Any help would be appreciated.
Apart from the obvious way where you actually perform all possible DFS and BFS traversals you could try this approach:
Step 1.
In a dfs traversal starting from the root A transform the adjacency list of the currently visited node like so: First remove the parent of the node from the list. Second generate all permutations of the remaining nodes in the adj list.
So if you are at node C having come from node A you will do:
C -> ADE transform into C -> DE transform into C -> [DE, ED]
Step 2.
After step 1 you have the following transformed adj list:
A -> [CB, BC]
B -> []
C -> [DE, ED]
D -> []
E -> []
Now you launch a processing starting from (A,0), where the first item in the pair is the traversal path and the second is an index. Lets assume we have two queues. A BFS queue and a DFS queue. We put this pair into both queues.
Now we repeat the following, first for one queue until it is empty and then for the other queue.
We pop the first pair off the queue. We get (A,0). The node A maps to [BC, CB]. So we generate two new paths (ACB,1) and (ABC,1). Put these new paths in the queue.
Take the first one of these off the queue to get (ACB,1). The index is 1 so we look at the second character in the path string. This is C. Node C maps to [DE, ED].
The BFS children of this path would be (ACBDE,2) and (ACBED,2) which we obtained by appending the child permutation.
The DFS children of this path would be (ACDEB,2) and (ACEDB,2) which we obtained by inserting the child permutation right after C into the path string.
We generate the new paths according to which queue we are working on, based on the above and put them in the queue.
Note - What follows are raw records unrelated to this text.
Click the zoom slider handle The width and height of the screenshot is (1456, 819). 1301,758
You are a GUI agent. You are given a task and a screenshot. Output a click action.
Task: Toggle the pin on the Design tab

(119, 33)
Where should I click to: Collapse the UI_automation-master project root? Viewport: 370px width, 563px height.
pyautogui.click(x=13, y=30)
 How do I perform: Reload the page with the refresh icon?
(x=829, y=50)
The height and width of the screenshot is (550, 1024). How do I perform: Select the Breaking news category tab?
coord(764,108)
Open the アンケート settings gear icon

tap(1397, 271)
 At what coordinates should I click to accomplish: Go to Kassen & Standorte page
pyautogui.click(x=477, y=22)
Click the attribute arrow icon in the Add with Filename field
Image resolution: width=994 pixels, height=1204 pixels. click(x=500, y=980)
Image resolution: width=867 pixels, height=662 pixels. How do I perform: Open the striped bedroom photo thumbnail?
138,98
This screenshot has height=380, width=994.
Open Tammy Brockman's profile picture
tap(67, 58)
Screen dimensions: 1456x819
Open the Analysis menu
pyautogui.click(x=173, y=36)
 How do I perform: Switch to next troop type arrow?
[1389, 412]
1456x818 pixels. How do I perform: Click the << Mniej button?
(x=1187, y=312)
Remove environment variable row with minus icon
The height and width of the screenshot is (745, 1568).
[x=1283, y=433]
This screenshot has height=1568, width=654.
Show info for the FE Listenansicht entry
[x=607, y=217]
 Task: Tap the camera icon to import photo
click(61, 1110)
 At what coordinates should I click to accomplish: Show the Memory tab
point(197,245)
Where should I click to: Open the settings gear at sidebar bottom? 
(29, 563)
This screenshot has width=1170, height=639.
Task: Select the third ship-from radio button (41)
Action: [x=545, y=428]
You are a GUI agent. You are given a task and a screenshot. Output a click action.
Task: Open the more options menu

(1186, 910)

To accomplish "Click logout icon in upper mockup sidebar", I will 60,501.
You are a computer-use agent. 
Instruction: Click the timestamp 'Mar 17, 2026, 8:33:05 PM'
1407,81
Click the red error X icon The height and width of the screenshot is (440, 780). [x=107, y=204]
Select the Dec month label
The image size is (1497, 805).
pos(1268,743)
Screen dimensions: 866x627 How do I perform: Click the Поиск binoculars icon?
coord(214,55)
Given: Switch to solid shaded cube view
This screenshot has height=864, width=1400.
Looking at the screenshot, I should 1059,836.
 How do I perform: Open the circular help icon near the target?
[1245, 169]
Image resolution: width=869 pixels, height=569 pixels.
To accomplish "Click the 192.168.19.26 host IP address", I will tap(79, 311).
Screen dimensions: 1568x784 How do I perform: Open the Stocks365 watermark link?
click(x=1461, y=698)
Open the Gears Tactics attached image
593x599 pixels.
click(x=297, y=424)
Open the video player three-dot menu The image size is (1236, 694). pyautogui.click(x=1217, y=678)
So if we are working on the BFS queue we put in (ACBDE,2) and (ACBED,2). The contents of our queue are now : (ABC,1) , (ACBDE,2), (ACBED,2).
We pop (ABC,1) off the queue. Generate (ABC,2) since B has no children. And get the queue :
(ACBDE,2), (ACBED,2), (ABC,2) and so on. At some point we will end up with a bunch of pairs where the index is not contained in the path. For example if we get (ACBED,5) we know this is a finished path.
BFS is should be quite simple: each node has a certain depth at which it will be found. In your example you find A at depth 0, B and C at depth 1 and E and D at depth 2. In each BFS path, you will have the element with depth 0 (A) as the first element, followed by any permutation of the elements at depth 1 (B and C), followed by any permutation of the elements at depth 2 (E and D), etc...
If you look at your example, your 4 BFS paths match that pattern. A is always the first element, followed by BC or CB, followed by DE or ED. You can generalize this for graphs with nodes at deeper depths.
To find that, all you need is 1 Dijkstra search which is quite cheap.
In DFS, you don't have the nice separation by depth which makes BFS straightforward. I don't immediately see an algorithm that is as efficient as the one above. You could set up a graph structure and build up your paths by traversing your graph and backtracking. There are some cases in which this would not be very efficient but it might be enough for your application.